Flucht ins Autoritäre – Rechtsextreme Dynamiken in der Mitte der Gesellschaft | Vorstellung der Leipziger Autoritarismus-Studie 2018

Etwa 40 Prozent der der Befragten stimmen den Aussagen in der Dimension Autoritarismus zu. Bei ihnen ist die Bereitschaft groß, sich unterzuordnen; gleichzeitig fordern sie die Abwertung anderer im Namen dieser Autorität. 30 Prozent der Befragten sind dagegen ausdrücklich demokratisch orientiert. Ein weiterer Faktor für rechtsextreme Einstellungen sei zudem die Anerkennung der Befragten als Person und Bürger/in: rund 30 Prozent fühlen sich demnach als Bürger/innen zweiter Klasse (mehr dazu in Kapitel 4 der Studie). Die Leipziger Studien zu autoritären und rechtsextremen Einstellungen in Deutschland werden seit 2002 alle zwei Jahre von einer Arbeitsgruppe um Oliver Decker und Elmar Brähler der Universität Leipzig durchgeführt. Die aktuelle Leipziger Autoritarismus-Studie 2018 basiert auf einer repräsentativen Erhebung mit 2.416 Befragten.

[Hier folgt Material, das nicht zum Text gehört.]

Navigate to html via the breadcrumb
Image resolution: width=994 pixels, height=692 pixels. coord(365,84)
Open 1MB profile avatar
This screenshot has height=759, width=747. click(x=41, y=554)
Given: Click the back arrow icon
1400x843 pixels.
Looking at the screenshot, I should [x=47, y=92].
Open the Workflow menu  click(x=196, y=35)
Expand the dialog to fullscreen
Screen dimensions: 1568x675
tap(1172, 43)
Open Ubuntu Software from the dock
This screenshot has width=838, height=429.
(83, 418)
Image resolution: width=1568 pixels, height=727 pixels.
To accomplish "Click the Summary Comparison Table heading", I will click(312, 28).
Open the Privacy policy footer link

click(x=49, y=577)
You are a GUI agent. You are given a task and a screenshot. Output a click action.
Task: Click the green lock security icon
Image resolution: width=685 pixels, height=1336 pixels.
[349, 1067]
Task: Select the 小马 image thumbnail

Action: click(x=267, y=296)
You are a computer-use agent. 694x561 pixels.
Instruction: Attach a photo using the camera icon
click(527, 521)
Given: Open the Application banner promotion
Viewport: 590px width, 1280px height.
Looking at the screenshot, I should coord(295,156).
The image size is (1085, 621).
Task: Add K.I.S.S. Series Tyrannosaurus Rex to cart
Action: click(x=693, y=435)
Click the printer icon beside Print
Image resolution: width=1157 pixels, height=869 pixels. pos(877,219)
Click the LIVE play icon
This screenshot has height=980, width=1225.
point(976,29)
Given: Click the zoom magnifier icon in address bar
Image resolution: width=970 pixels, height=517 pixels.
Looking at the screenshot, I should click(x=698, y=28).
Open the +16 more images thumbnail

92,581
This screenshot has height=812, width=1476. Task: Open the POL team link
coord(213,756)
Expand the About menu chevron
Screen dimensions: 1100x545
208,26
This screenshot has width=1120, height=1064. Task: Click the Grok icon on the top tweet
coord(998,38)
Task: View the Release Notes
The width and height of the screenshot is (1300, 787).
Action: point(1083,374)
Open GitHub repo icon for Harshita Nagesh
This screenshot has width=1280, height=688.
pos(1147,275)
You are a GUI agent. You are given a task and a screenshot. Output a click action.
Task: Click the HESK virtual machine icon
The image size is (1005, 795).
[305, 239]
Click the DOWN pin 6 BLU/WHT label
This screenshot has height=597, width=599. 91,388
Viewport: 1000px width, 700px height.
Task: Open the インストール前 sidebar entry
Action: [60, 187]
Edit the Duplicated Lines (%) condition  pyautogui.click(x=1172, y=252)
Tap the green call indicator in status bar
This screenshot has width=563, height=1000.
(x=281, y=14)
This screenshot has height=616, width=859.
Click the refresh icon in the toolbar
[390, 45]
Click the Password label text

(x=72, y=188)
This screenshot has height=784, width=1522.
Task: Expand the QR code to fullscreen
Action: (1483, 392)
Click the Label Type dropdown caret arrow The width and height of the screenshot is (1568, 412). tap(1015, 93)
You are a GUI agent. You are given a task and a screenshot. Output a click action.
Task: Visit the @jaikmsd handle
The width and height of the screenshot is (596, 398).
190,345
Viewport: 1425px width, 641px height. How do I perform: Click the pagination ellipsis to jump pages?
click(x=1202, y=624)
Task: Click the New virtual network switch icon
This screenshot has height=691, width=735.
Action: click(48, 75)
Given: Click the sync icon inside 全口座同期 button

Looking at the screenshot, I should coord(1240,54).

Rechtsextreme Einstellungen werden entlang von sechs Dimensionen erfasst: Befürwortung einer rechtsautoritären Diktatur, Chauvinismus, Ausländerfeindlichkeit, Antisemitismus, Sozialdarwinismus und Verharmlosung des Nationalsozialismus. Besonderer Fokus liegt in diesem Jahr auf der autoritären Dynamik in der Gesellschaft. Die Studie wurde von der Heinrich-Böll-Stiftung und der Otto Brenner Stiftung unterstützt.

Dr. phil. Alexander Yendell

ist Mit-Autor der Leipziger Autoritarismus-Studie 2018, Universität Leipzig, Institut für praktische Theologie.